Price Takes a Beating in the Services World | Sherpas in Blue Shirts

What I’ve predicted for several years is now happening and the global services industry is experiencing a pricing war. The industry’s core arbitrage marketplace is moving from modest pricing competition to an intense pricing war. Providers’ prices are coming down not by 3 to 5 percent but in some cases by 20 to 30 percent. I’ve blogged about this inevitability for some time, and the last six months showed rapid movement in a downward spiral. Pricing disciplines that providers previously exercised are collapsing. Why has pricing become so precipitous?

Who is driving the intense pricing competition?

Mature enterprise clients, which are on their second or third generation of sourcing, are instigating this market move. They themselves face unrelenting cost pressures and point to providers’ high margins as proof that there are plenty of gains to be had. At the same time as they eye the margins, they are convinced that the next generation of cloud, automation, and as-a-service offers provide breakthrough cost advantages; and they seek to combine all this into step-change gains.

With these raised expectations also comes a willingness to switch providers and a realization that the barriers to switching have been greatly reduced. This is evident in our statistics, and I blogged last year about the increasing anti-incumbent bias.

Factors exacerbating the downward spiral

In addition to enterprises’ effort to drive pricing down, other market forces add to the momentum toward a pricing war. As enterprises’ willingness to switch providers increases, incumbent service providers are increasingly in an untenable situation. Investors reward firms that demonstrate growth; so providers can’t afford to have lower-priced competitors capture large chunks of their existing revenue. In addition, the maturing arbitrage market no longer gains share from traditional models at the same rate.

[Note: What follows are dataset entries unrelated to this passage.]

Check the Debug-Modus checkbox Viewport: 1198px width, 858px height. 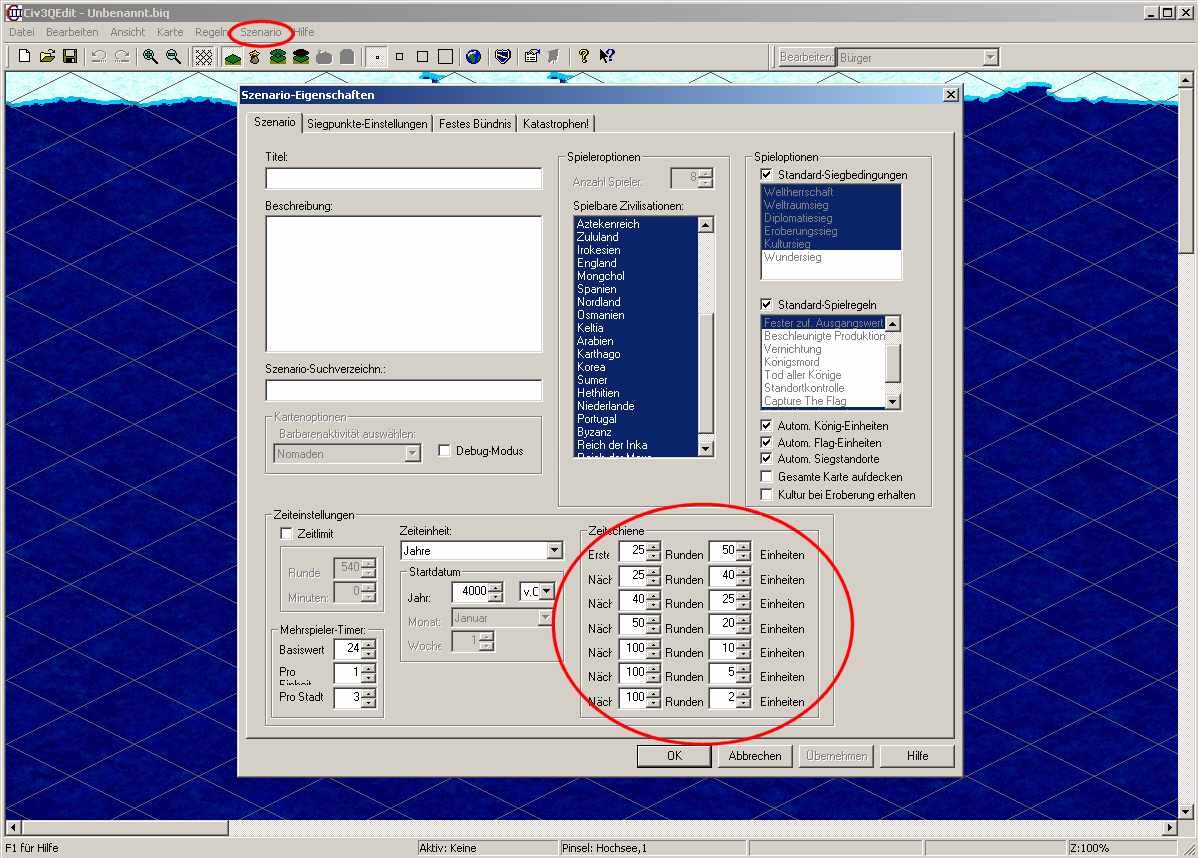click(x=444, y=451)
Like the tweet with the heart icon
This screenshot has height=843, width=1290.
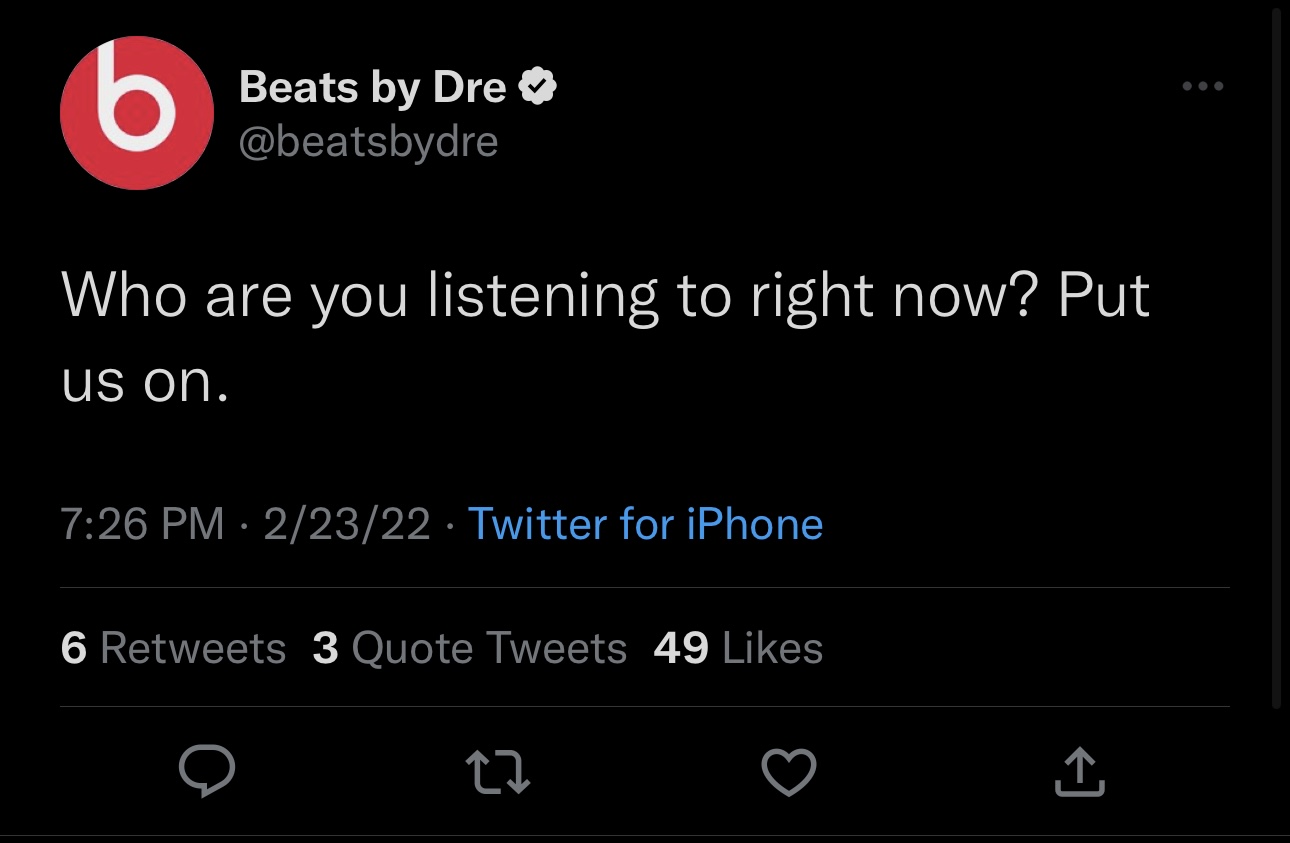[789, 772]
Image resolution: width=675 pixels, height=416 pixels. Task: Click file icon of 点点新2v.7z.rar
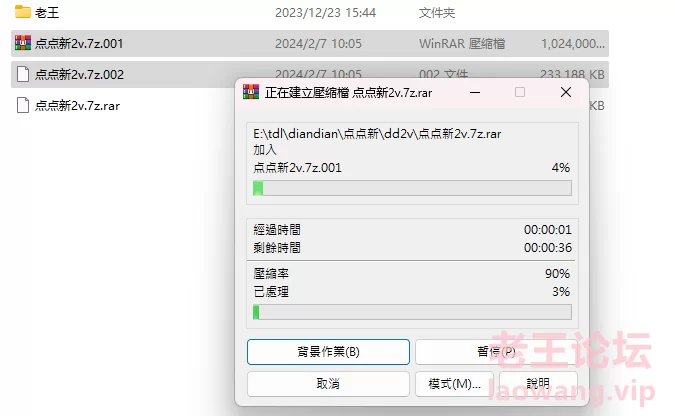coord(23,105)
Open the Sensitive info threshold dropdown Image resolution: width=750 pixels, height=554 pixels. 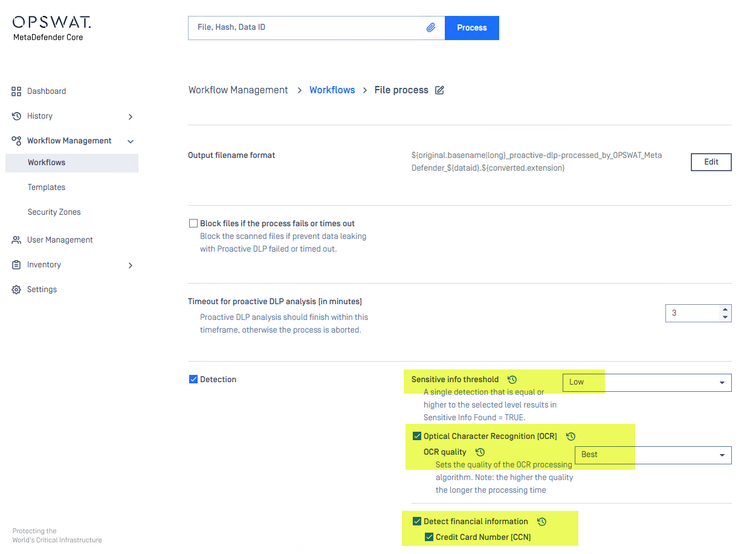click(x=647, y=382)
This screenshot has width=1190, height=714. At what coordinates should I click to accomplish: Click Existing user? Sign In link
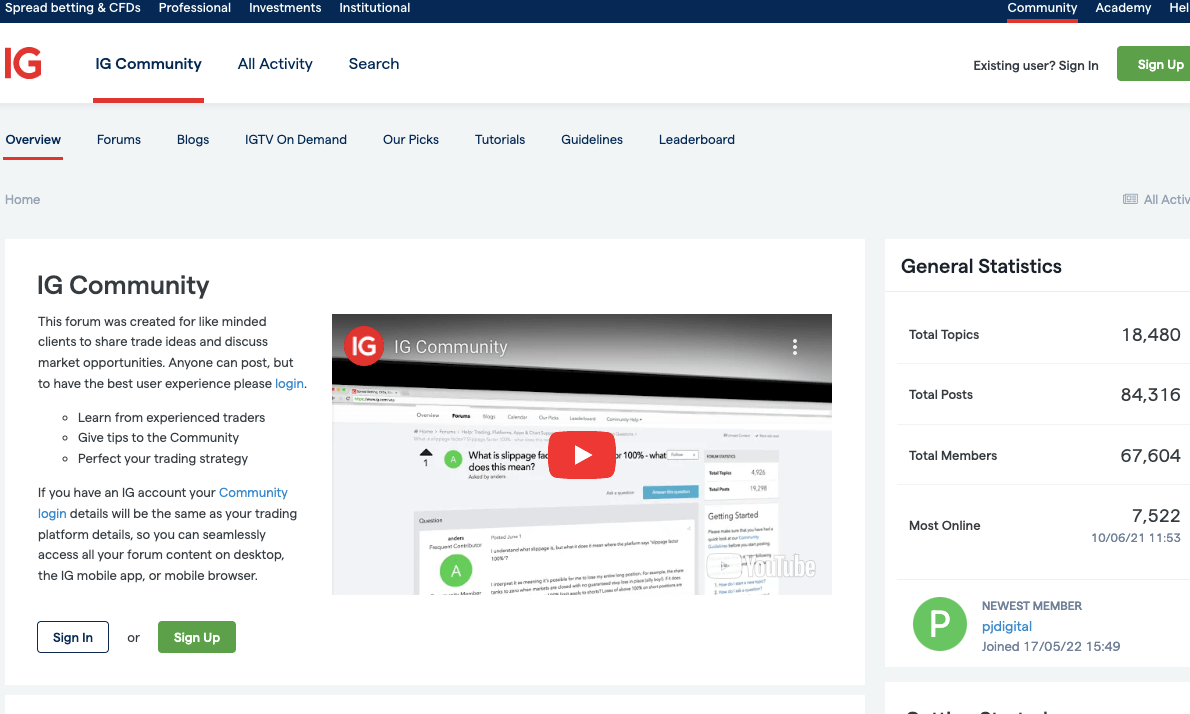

As the prospect of losing existing customers becomes increasingly painful, a retain-at-all-cost dynamic is increasingly the tone forcing account teams to drop price for existing customers while encouraging providers to use lower prices as the way to win new customers.

All these actions create a downward spiral that feeds the enterprise customers’ belief that pricing must come down. And voila! We have gathering momentum on a pricing war.

Industry implications

I think the implications for the industry are very significant. The days of relying on contractual switching costs to protect providers are over. Switching costs have eroded and providers are left with no choice.

I think the new normal will be much more competitive pricing – certainly for mature clients, but also it will spread to new clients. Clearly the idea of getting COLA adjustments is an uphill climb.

I’m not saying there is a race to the bottom in all market segments. Certainly providers in the growth areas such as as-a-service models and digital technologies and value-added areas will be able to command high margins. The challenge for the industry is that the core of business is in the quickly commoditizing spaces with a customer base that is unwilling to pay a premium. We must accept that this is happening.

It brings to my mind words in a Dylan Thomas poem: “Rage, rage against the dying of the light.”